David Gibson of Religion News Service had posted a story with the headline: “NJ archbishop sets rules for barring Catholics from Communion.” Here’s the gist of it:
“Even as Pope Francis and Catholic leaders from around the world debate ways to make the Catholic Church more inclusive, Newark Archbishop John Myers has given his priests strict guidelines on refusing Communion to Catholics who, for example, support gay marriage or whose own marriage is not valid in the eyes of the church.
“In the two-page memo, Myers also orders parishes and Catholic institutions not to host people or organizations that disagree with church teachings.
“He says Catholics, ‘especially ministers and others who represent the Church, should not participate in or be present at religious events or events intended to endorse or support those who reject or ignore Church teaching and Canon Law.’ “
Myers’ local decision-making shows the downside of a decentralized approach.
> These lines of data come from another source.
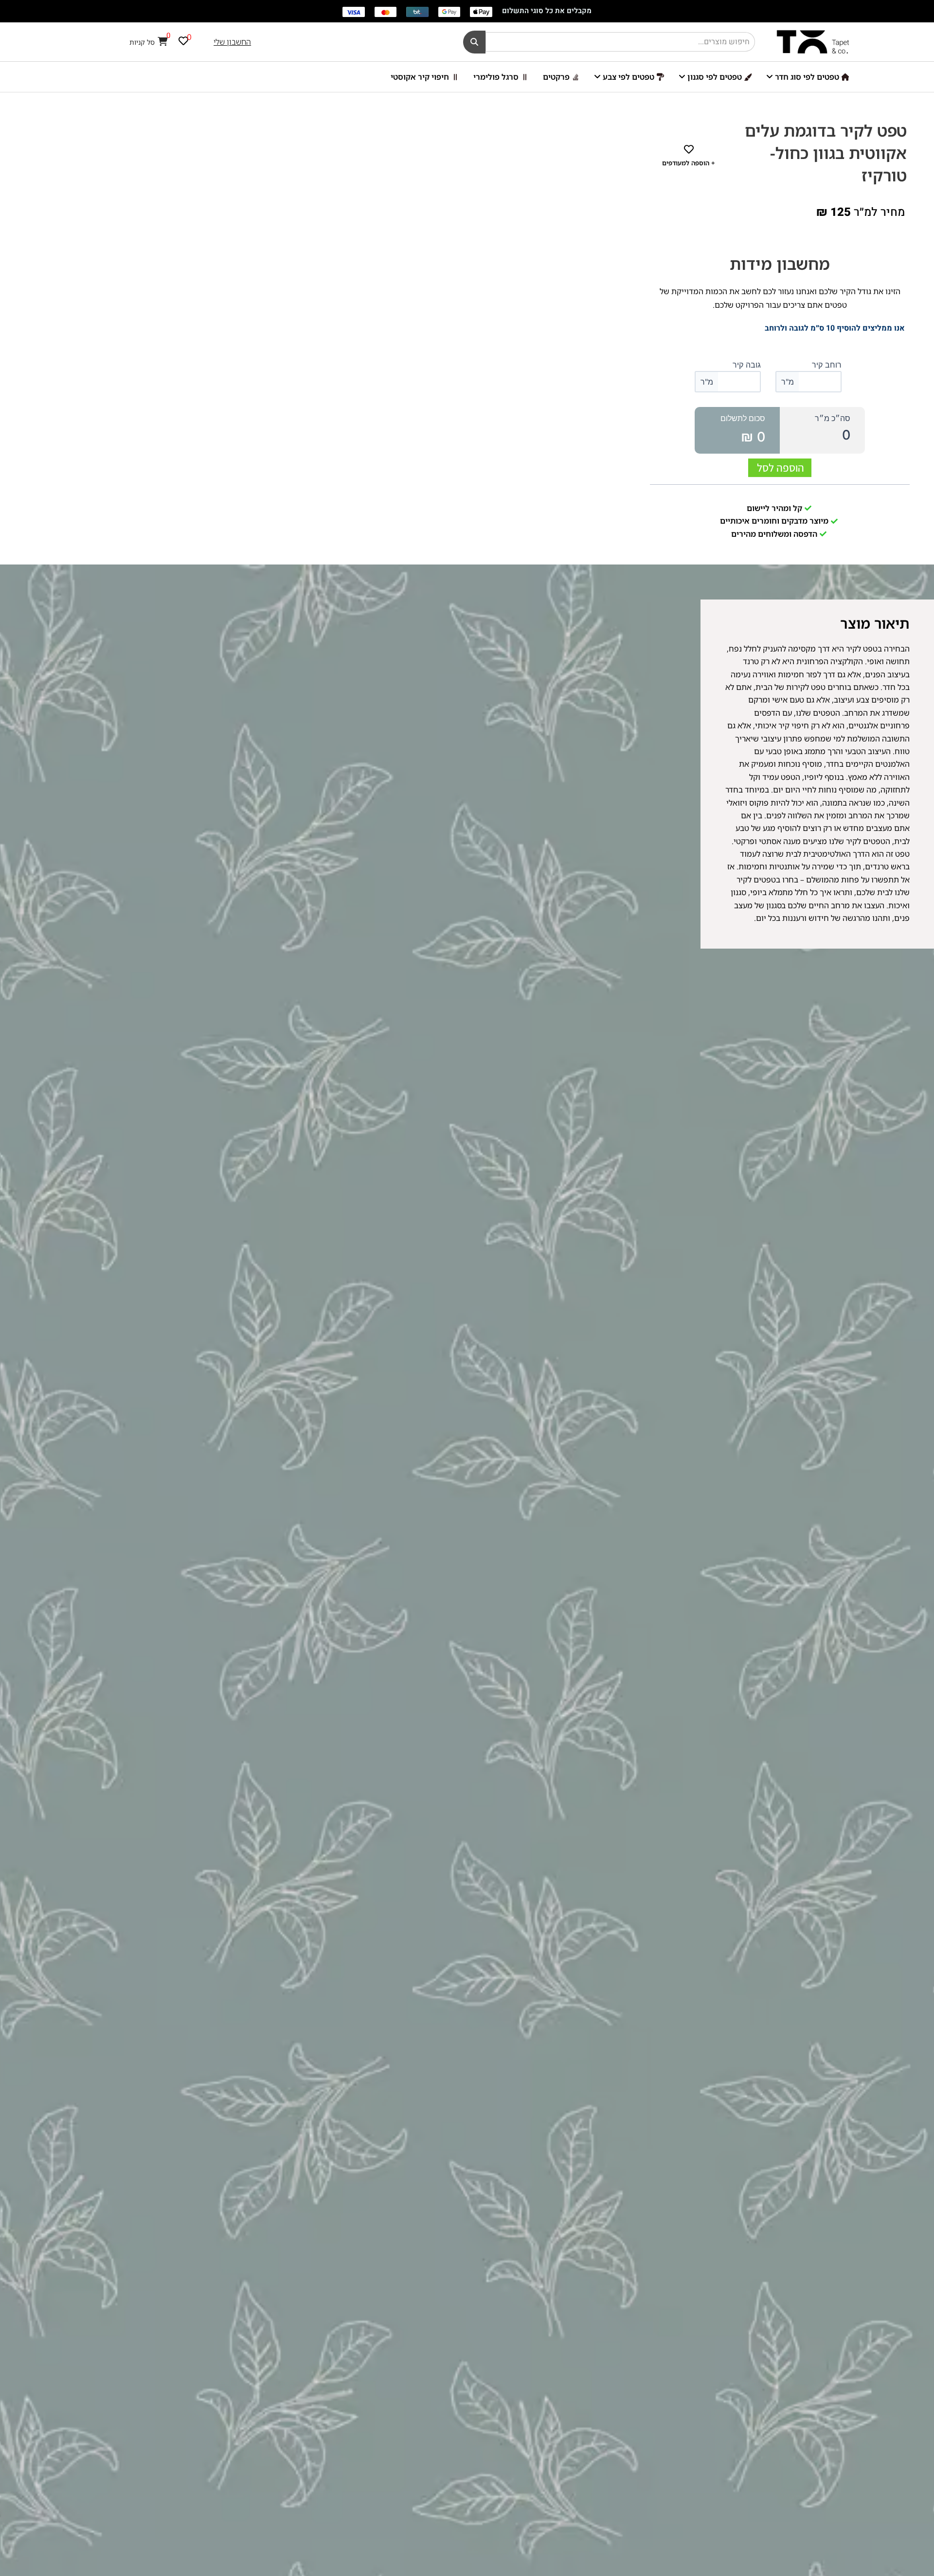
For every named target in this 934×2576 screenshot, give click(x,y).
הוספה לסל (780, 467)
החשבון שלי (232, 41)
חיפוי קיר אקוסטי (420, 76)
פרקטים (556, 76)
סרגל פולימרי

It allows local bishops to be exclusionary in their pastoral ministry. I mentioned this problems somewhat the other day in my post about criminalization laws for LGBT people. In some cases in the world, bishops give tacit approval or even strongly support such laws, which are obviously opposed to Catholic teaching. In these cases, it is good for the universal Church to have some oversight to fraternally correct bishops whose policies, pastoral or political, are not in line with Gospel values.
But, as I’m learning here at the synod by hearing so many different cultural perspectives of our universal Catholic Church, solutions don’t have to be binary: Plan A or Plan Z. In fact, there seem to be a great variety of ways to approach a problem, more than my puny mind has ever imagined, that’s for sure. We just need to both trust and facilitate the Holy Spirit by letting all the voices and all the perspectives speak their truths so that we can arrive at good solutions for all.